ものすごい雨と風。
「逃げろ!」と言われても、今から外に逃げるのも危険なくらいの雨と風。
もはや、じっと息をひそめて嵐が過ぎ去るのを待つのみ。
ぼくの住むところは一級河川の近くで、朝から降り続ける雨はその川を氾濫させやしないか住人を不安にさせる。
お昼頃には土砂災害の避難勧告が出た。我が家は対象区域ではなかったものの、市内のすぐ近くに出た避難勧告に、ヨメさんの携帯ではラインが飛び交う。
「みんな、どうする?」
「ウチは何にも準備できてない」
「避難所はペットはダメなんだって」
母親たちのネットワークはありがたいような、うるさいような。
そういえば、「五月蝿い」って当て字なんだって。
このあいだ家にハエが舞い込み、「ハエって書けるか?」「うるさいって書ける?」という話になり調べて知った。
話がそれてしまった。
何日も前から、「来るぞ」「来るぞ」と言われていた台風19号。巷では養生テープやブルーシートが売り切れたらしい。
我が家では特別買い足したものはないし、家の周りのものが飛ばないように片付けたくらいで、ほかにたいした対策はしていなかった。
そこへ、避難勧告だ。
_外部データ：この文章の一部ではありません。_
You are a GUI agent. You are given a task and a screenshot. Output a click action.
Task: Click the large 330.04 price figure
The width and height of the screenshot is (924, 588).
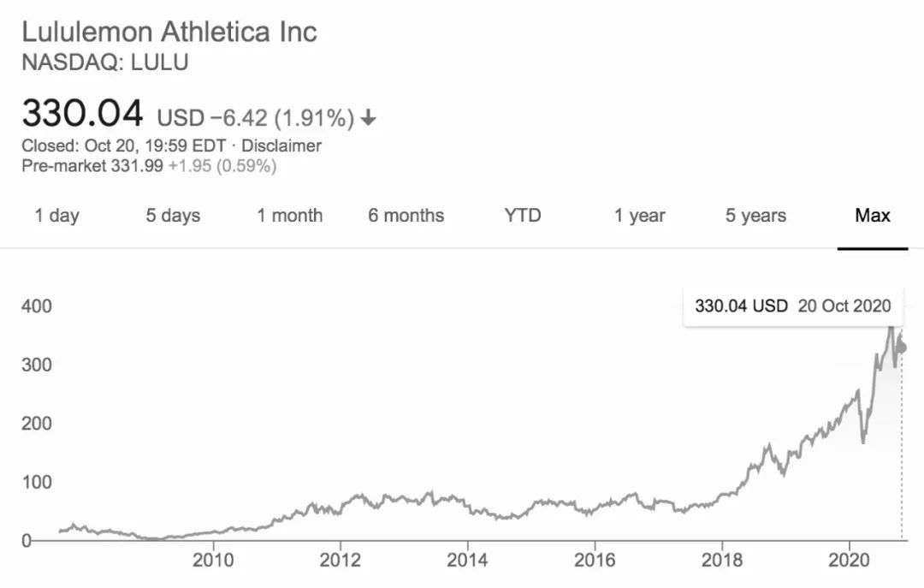82,114
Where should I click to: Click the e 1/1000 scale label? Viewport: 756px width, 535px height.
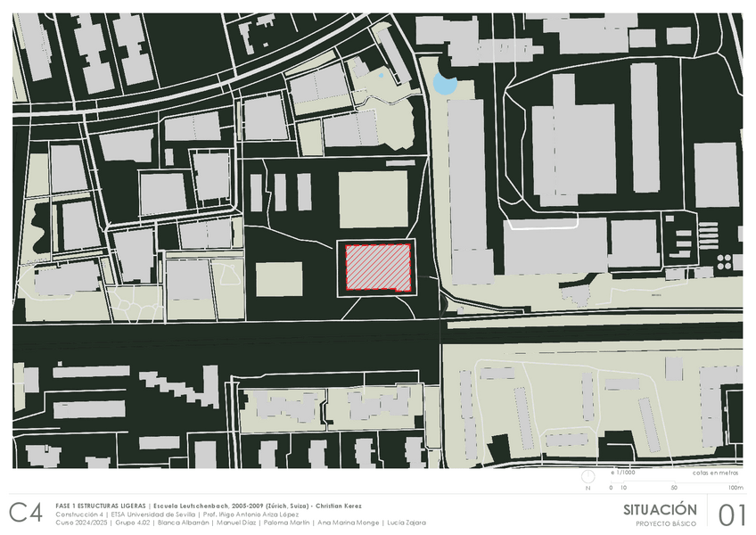click(x=623, y=473)
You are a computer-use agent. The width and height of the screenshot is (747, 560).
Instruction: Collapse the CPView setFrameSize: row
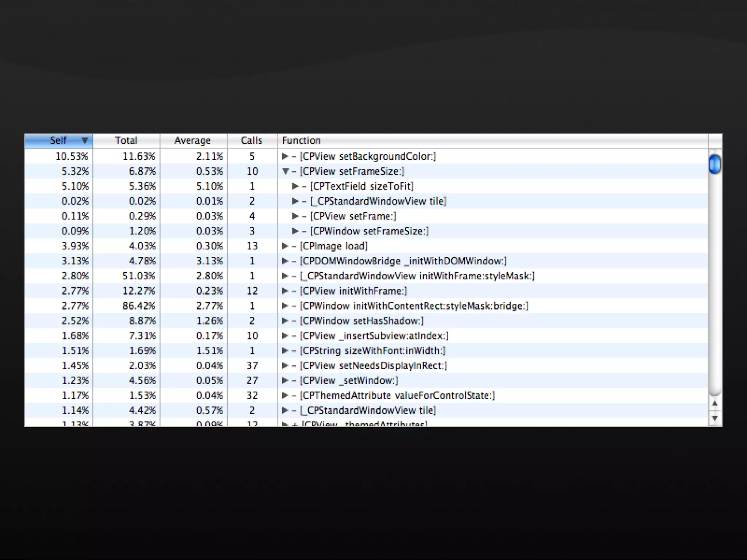pos(285,171)
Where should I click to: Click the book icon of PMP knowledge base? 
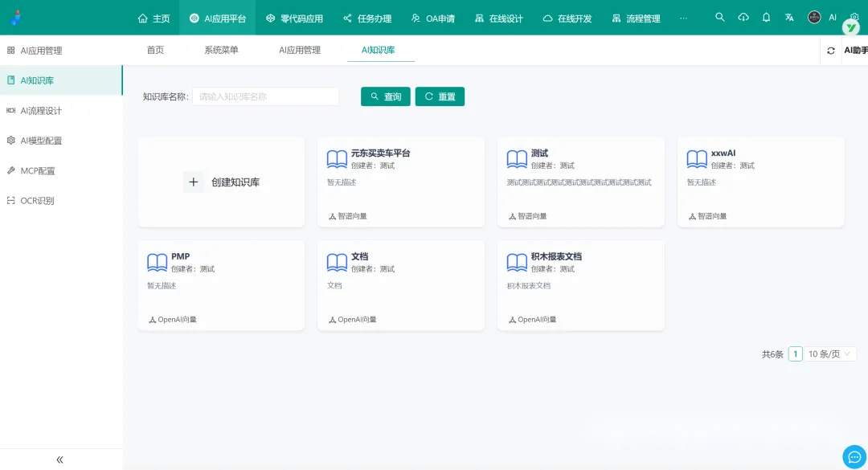point(158,263)
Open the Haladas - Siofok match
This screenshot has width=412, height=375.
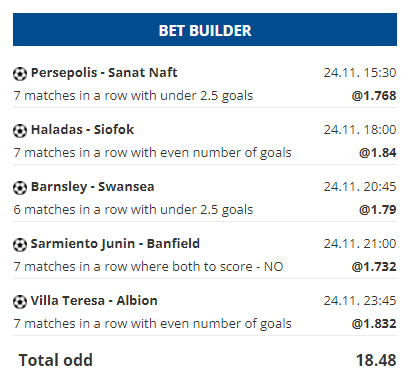click(x=82, y=129)
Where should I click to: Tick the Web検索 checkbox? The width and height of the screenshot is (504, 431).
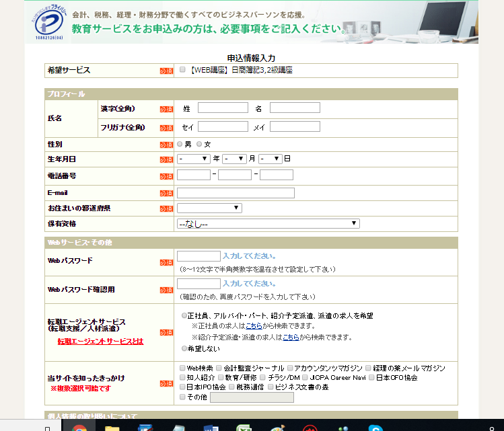183,368

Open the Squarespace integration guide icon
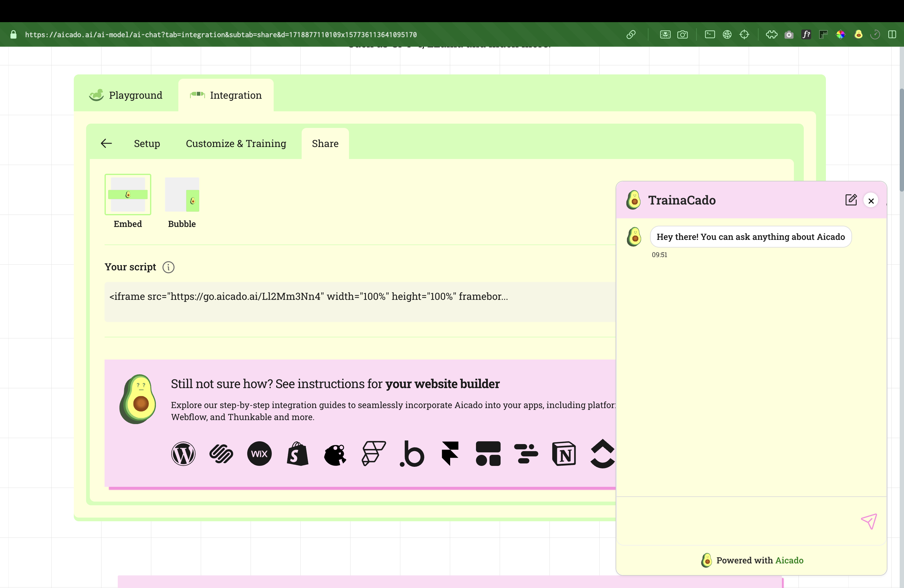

ちょっと心配になってくる。
すぐ避難できるように、避難グッズと必需品を用意しとけばよかったなぁ。
懐中電灯の電池あるかなぁ
今からでもお風呂に水を溜めておく?
結局、まぁ慌ててもしょうがないね、となった。
夕飯の食卓を囲みながら、もう少し非常事態に備えとかないとね、と誓った。
一級河川が近いので自治体の出すハザードマップでは、多くの知り合いが要警戒区域に住んでいる。ぼくの家はギリギリ大丈夫となっている。
このギリギリが厄介だ。それが仇となり逃げ遅れることになりかねない。
ここ数年、被害の大きな自然災害が増えているので危機管理意識が低いといつか痛い目にあいそうだ。
今はただ、じっと息をひそめるしかない。